Store audit and selective migration to @agor/stores:

  • Reactive dependency graph analysis across 13 stores and 23 bridges
  • Categorization: CLEAN (4 stores) / BRIDGE-DEPENDENT (9 stores) / PLATFORM-SPECIFIC (0 stores)
  • Settings domain migration: first cluster, replacing settings-bridge.ts with getBackend()
  • 8 migration clusters identified, ordered by dependency depth

Phase 2 Trigger Checklist (Frozen)

All items verified as implementable via BackendAdapter:

  • PTY session create/attach/detach/destroy
  • Agent dispatch with status tracking
  • Settings read/write persistence
  • Search index query
  • Provider credential management
  • Notification dispatch
  • Workspace CRUD

Phase 3 Direction (Documented, Not Committed)

agor-daemon: A standalone background process that both Tauri and Electrobun connect to, eliminating per-backend reimplementation entirely. This is documented as the long-term direction but explicitly NOT committed to. The hybrid adapter approach is sufficient for the current two-backend scope.

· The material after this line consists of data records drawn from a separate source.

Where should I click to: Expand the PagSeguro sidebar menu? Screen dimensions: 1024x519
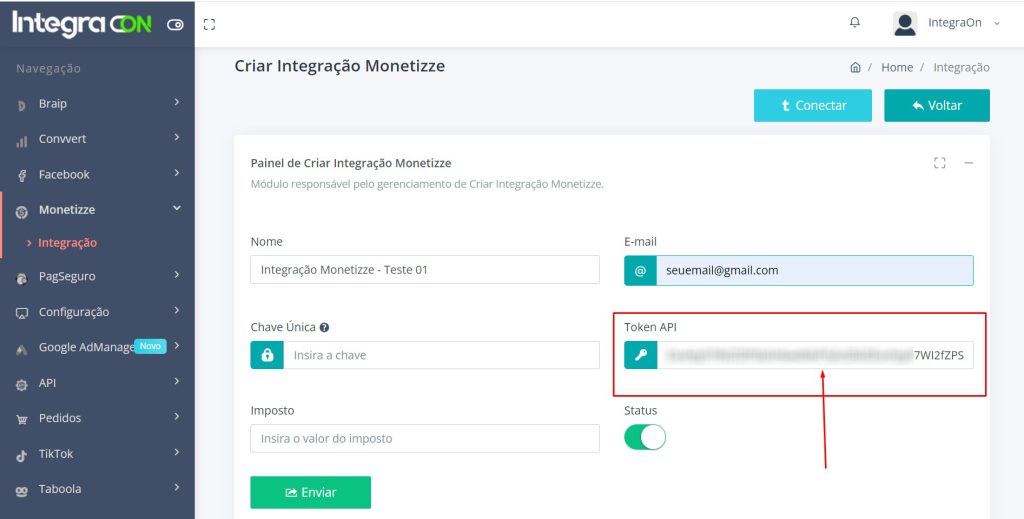tap(97, 276)
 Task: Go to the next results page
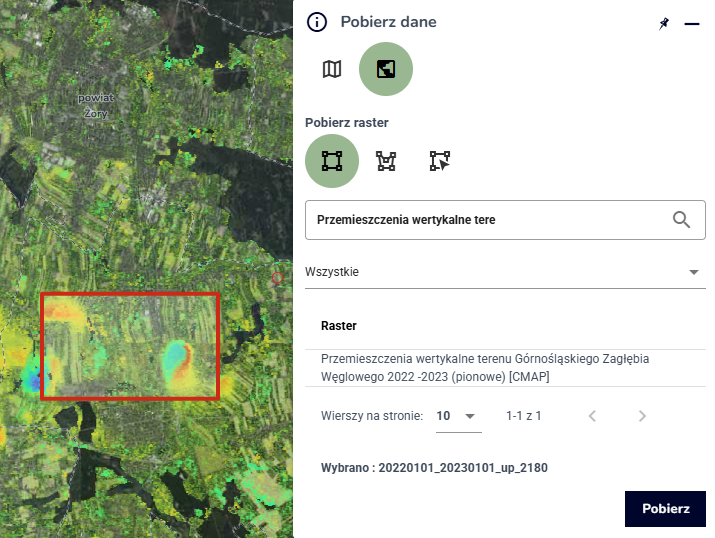coord(642,416)
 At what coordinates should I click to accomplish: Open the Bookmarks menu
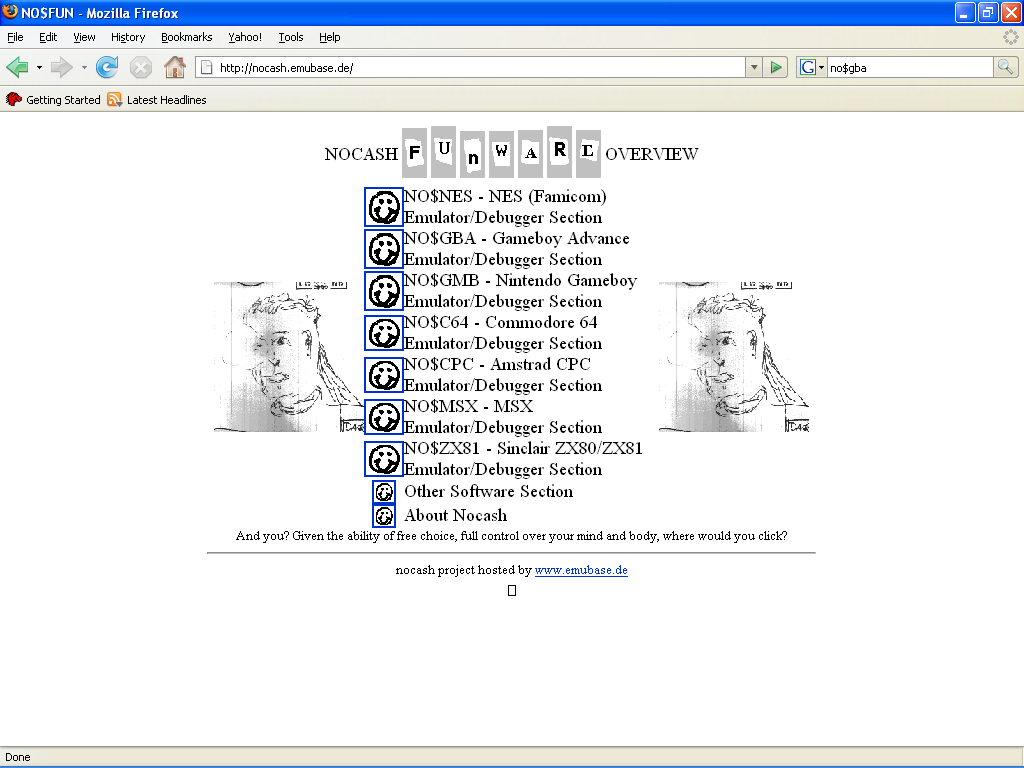[x=187, y=37]
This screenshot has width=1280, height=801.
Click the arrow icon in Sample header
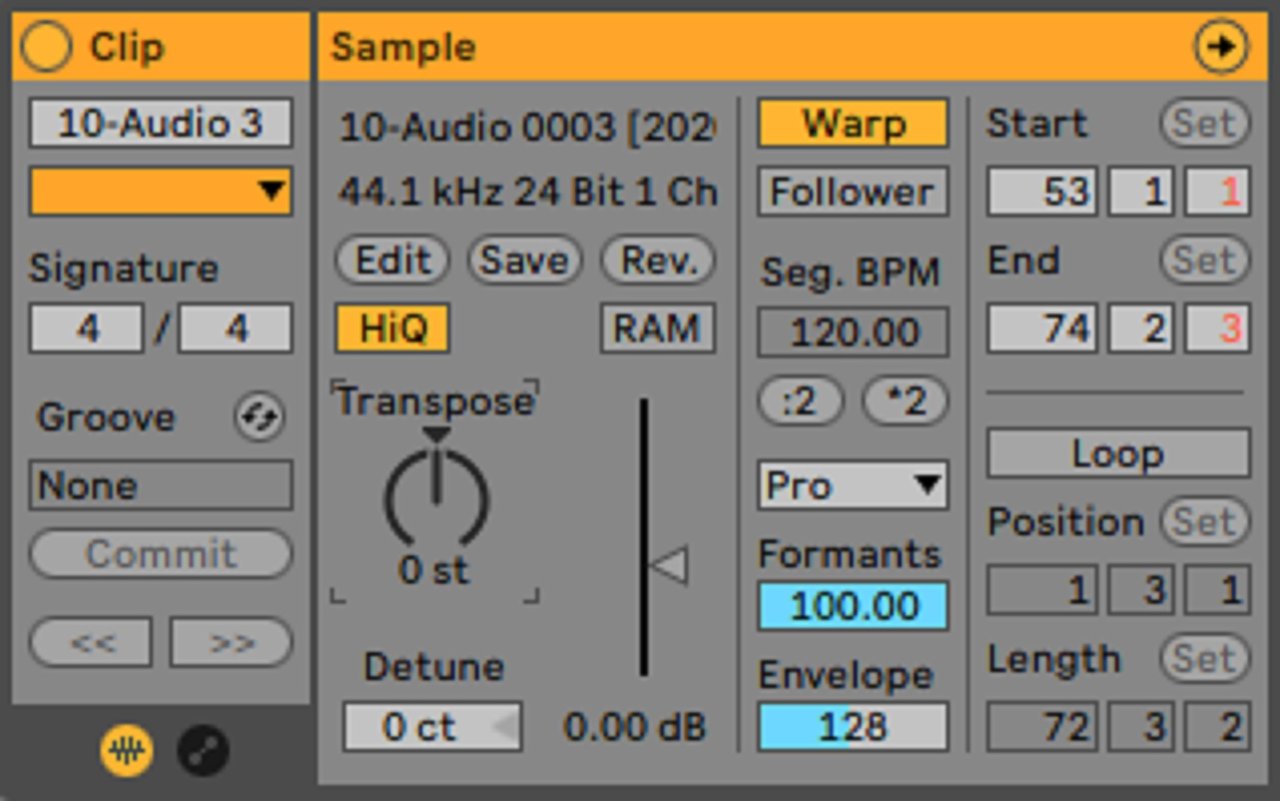[1221, 47]
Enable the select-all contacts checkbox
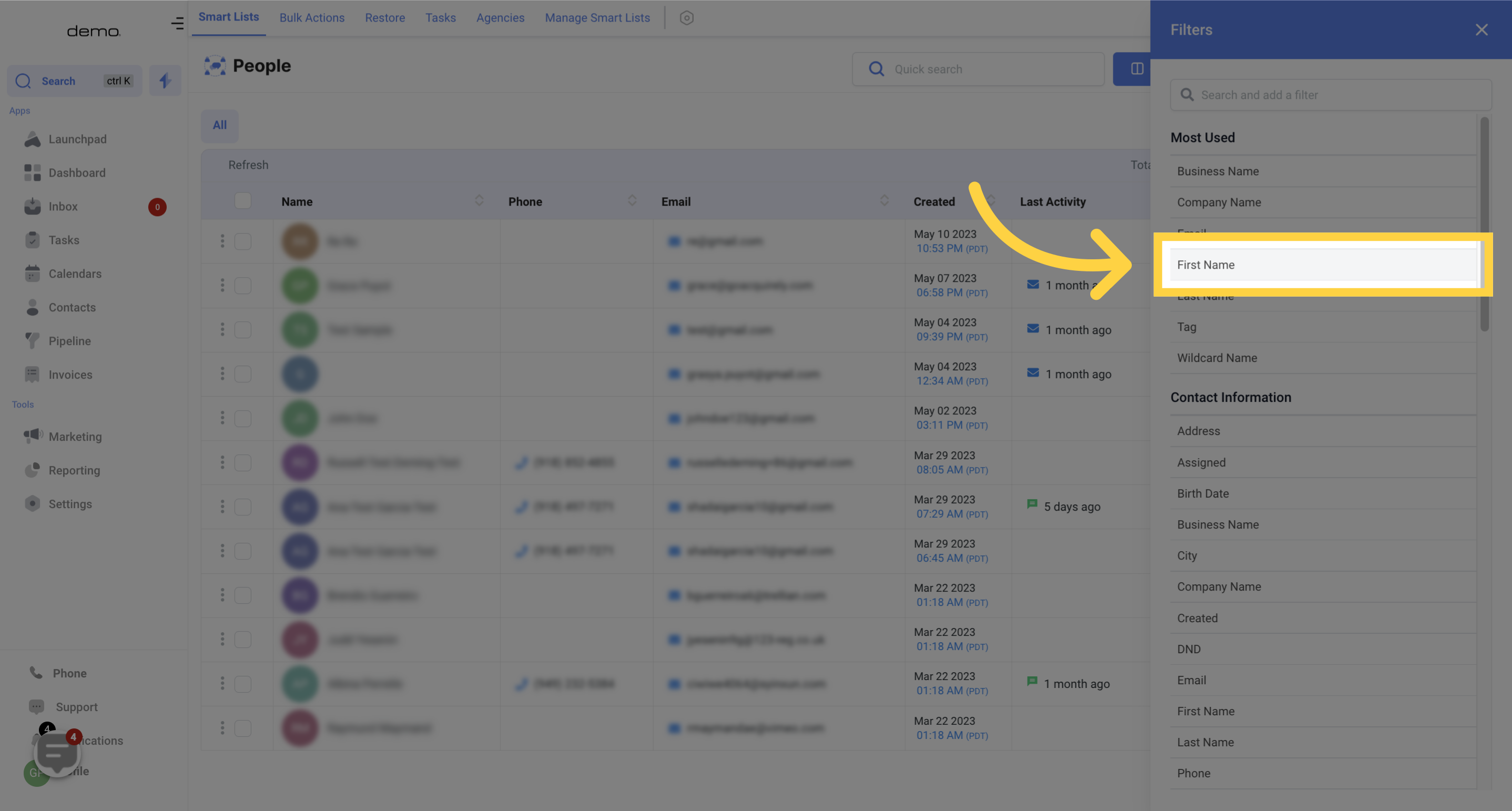The image size is (1512, 811). click(x=242, y=200)
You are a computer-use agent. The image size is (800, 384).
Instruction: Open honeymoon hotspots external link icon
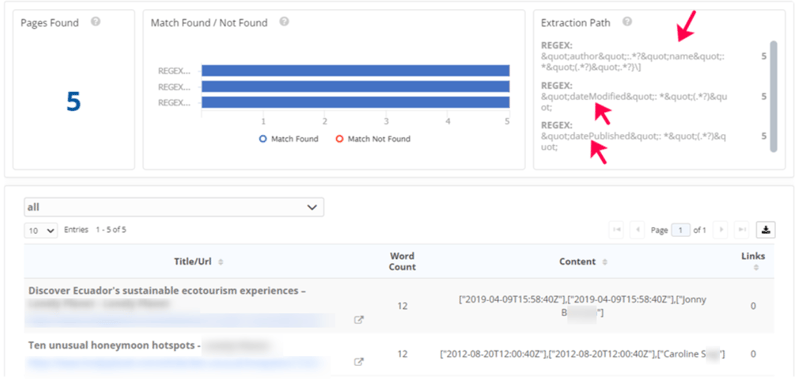pos(359,362)
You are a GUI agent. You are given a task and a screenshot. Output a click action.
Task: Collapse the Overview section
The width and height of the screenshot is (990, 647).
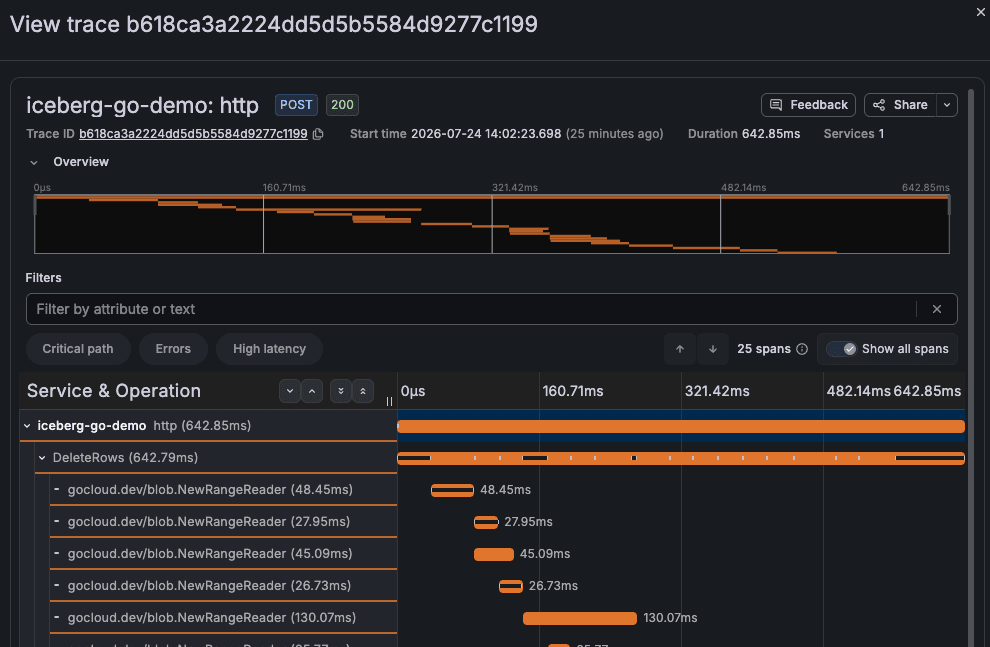click(x=34, y=162)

Turborepo threshold: Adopt Turborepo when package count reaches 3. Currently at 2 (@agor/types, main app). The third package would likely be @agor/stores (migrated pure-state stores).

Consequences

Enables

  • Compile-time guarantee that both backends implement the same API surface
  • Incremental migration — bridge files can be replaced one at a time
  • Capability-gated UI degradation (features disabled on backends that lack support)
  • Testing with mock backends (setBackendForTesting())
  • Future backend additions (GPUI, Dioxus) only need a new adapter class
  • Canonical SQL prevents schema drift between backends

Costs

  • Two adapter implementations must be maintained in parallel
  • BackendAdapter interface grows as new IPC commands are added
  • Bridge files coexist with BackendAdapter during transition (dual access paths)
  • One-way migration (Tauri to Electrobun) requires version fencing to prevent data loss

Risks

Identified by tribunal (Claude + Codex consensus) and three Codex audits:

Semantic Drift

Risk: Shared types enforce shape consistency but not behavioral consistency. Two adapters may handle edge cases differently (null vs undefined, error message format, timing). Mitigation: Integration tests per adapter. Type-narrowing at adapter boundary.

Svelte Rune Coupling

Risk: Stores using $state/$derived are tightly coupled to Svelte 5's rune execution model. Moving to @agor/stores package requires the consumer to also use Svelte 5. Mitigation: Only move stores that are pure state (no $derived chains that reference DOM). Keep reactive-heavy stores in app layer.

SQLite Pragma Differences

Risk: Tauri uses rusqlite (bundled SQLite, WAL mode, 5s busy_timeout). Electrobun uses better-sqlite3 (system SQLite, different default pragmas). Mitigation: Canonical SQL includes pragma requirements. Migration tool validates pragma state before copying data.

Build Toolchain Cache Invalidation

Risk: pnpm workspace changes can invalidate build caches unpredictably. @agor/types changes rebuild all consumers. Mitigation: Types package is stable (changes are additive). Turborepo deferred until package count warrants it.

Version Fencing

Risk: One-way migration (Tauri to Electrobun) means Electrobun DB is a snapshot. User switching back to Tauri loses Electrobun-only changes. Mitigation: tools/migrate-db.ts writes a version fence marker. Tauri startup checks for fence and warns if Electrobun has newer data.

Plugin Bridge Orphaning

Risk: Not all bridges map cleanly to BackendAdapter (btmsg, bttask, audit, plugins, anchors, remote). These "orphan bridges" may never migrate. Mitigation: Documented as acceptable. BackendAdapter covers the critical path (settings, groups, agents, PTY, files). Domain-specific bridges can remain as adapters that internally use BackendAdapter or direct IPC.